Par chance Baudouin allait mieux. Même la lèpre semblait s’assoupir. Mais la situation restait dramatique. Avisé de l’invasion en même temps que le palais, le Maître des Templiers, Odon de Saint-Amand, qui, depuis qu’il était à la tête de l’Ordre, se considérait comme relevant du pape et dédaignait le roi, réunit les quelques chevaliers qui lui restaient et galopa vers Gaza. Cette place forte relevait traditionnellement du Temple qui entretenait la garnison. Non sans raison, il pensait que Gaza serait le premier objectif de Saladin et il entendait la défendre mais, avant de partir, il aurait pu au moins en avertir Baudouin.
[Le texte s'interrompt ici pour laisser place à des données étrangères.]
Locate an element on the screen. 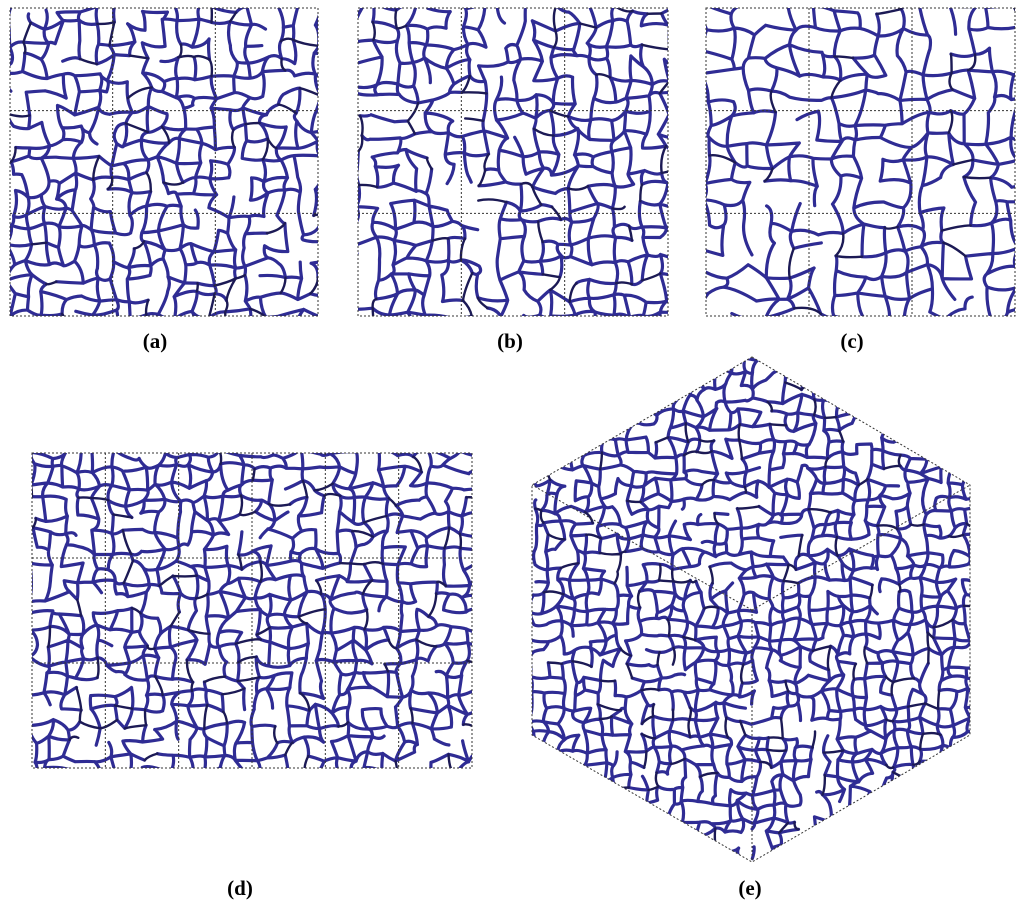  cell-line is located at coordinates (861, 548).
Autre problème : l’état de santé du Connétable. Chef naturel des armées, le vieux et valeureux Onfroi de Toron s’était laissé aller à une grave imprudence : l’année précédente il s’était remarié à Philippa, la plus jeune sœur de Bohémond d’Antioche, qui elle-même relevait d’une aventure sentimentale avec l’universel Andronic Comnène et se laissait mourir de langueur. Les quelques excès dus à un mariage avec une trop jeune personne joints à la douleur de voir celle-ci se dessécher pour un autre menaient tout doucement le chef régulier des armées au tombeau. Mais mener l’ost au combat, Baudouin savait faire cela depuis l’âge de quatorze ans. Il n’hésita pas, rassembla tout ce qu’il put trouver de chevaliers – entre deux et trois cents ! –, alla au Saint-Sépulcre prendre la Vraie Croix qu’allait porter Aubert, évêque de Bethléem, invoqua l’aide de Dieu, fit allumer un bûcher sur la tour de David, sauta à cheval au milieu des lamentations des femmes, et prit avec sa petite troupe le chemin de la côte puisque, selon les nouvelles, Saladin choisissait d’arriver par là.